> Recorded information
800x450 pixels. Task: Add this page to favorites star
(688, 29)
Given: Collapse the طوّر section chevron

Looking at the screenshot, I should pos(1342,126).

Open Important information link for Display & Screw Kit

==

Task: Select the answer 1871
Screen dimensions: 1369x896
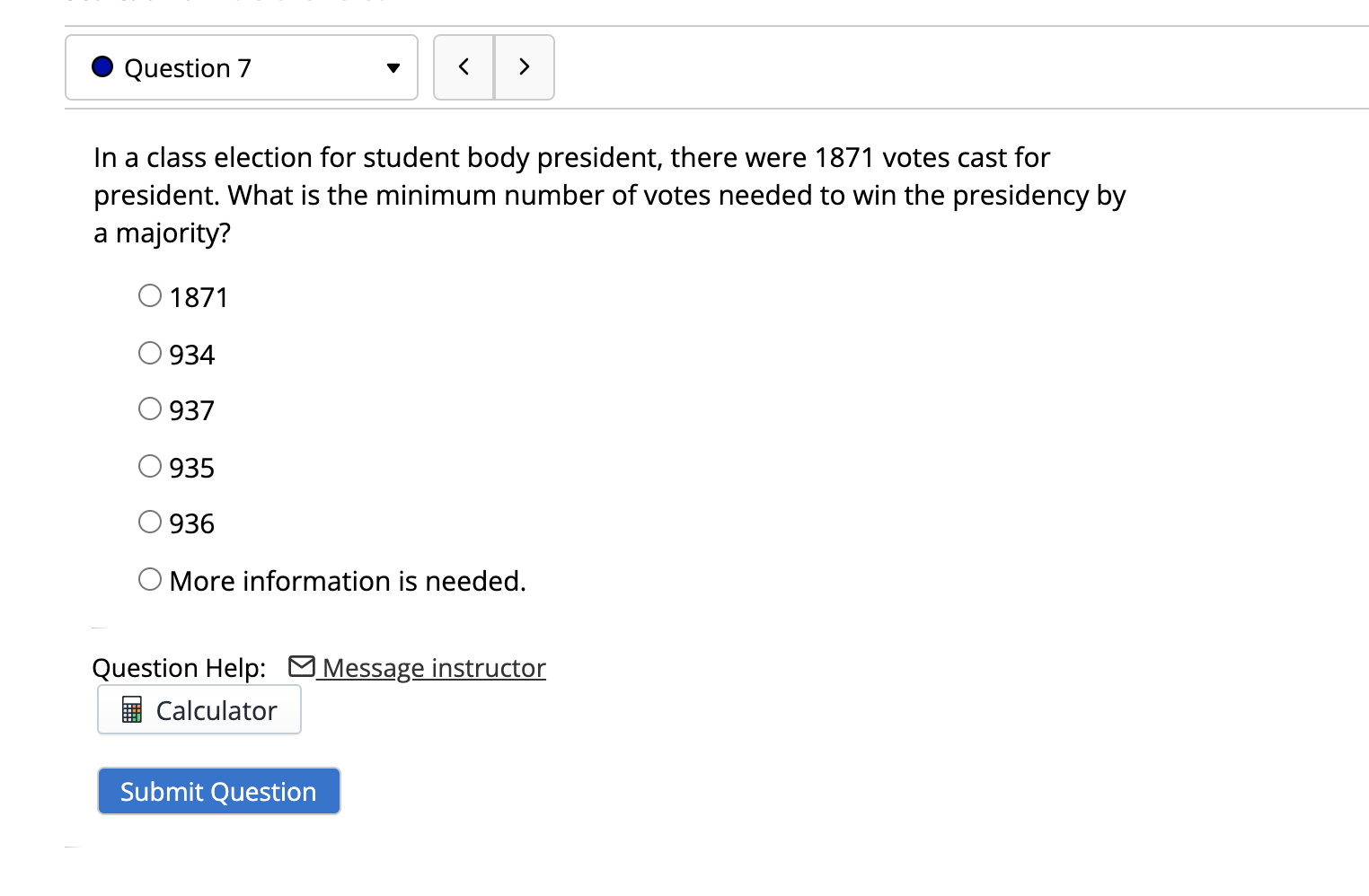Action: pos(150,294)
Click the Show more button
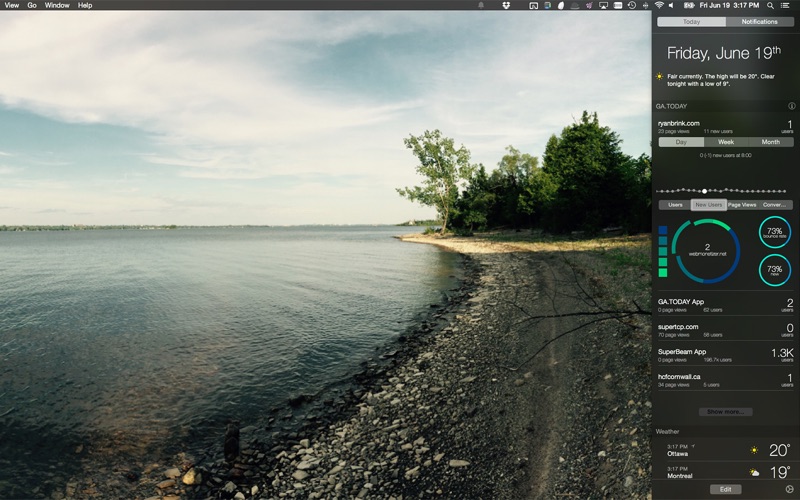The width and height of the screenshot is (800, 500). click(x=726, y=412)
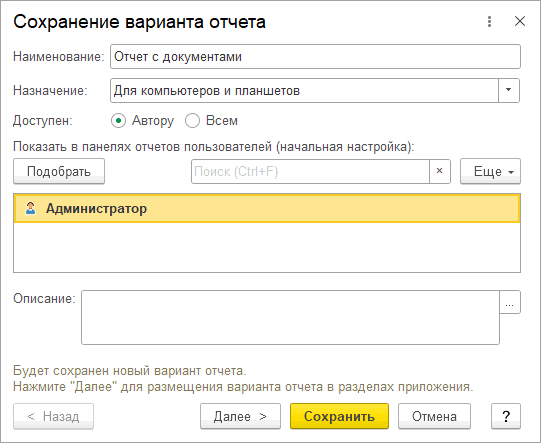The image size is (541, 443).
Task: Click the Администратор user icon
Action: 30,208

> Task prompt
Find the line with "800x450 pixels. Task: Add" in the material above. Reproduce it and each line after it up to and including the line with "Open Important information".

> Solved problem
800x450 pixels. Task: Add this page to favorites star
(688, 29)
Given: Collapse the طوّر section chevron

Looking at the screenshot, I should pos(1342,126).

Open Important information link for Display & Screw Kit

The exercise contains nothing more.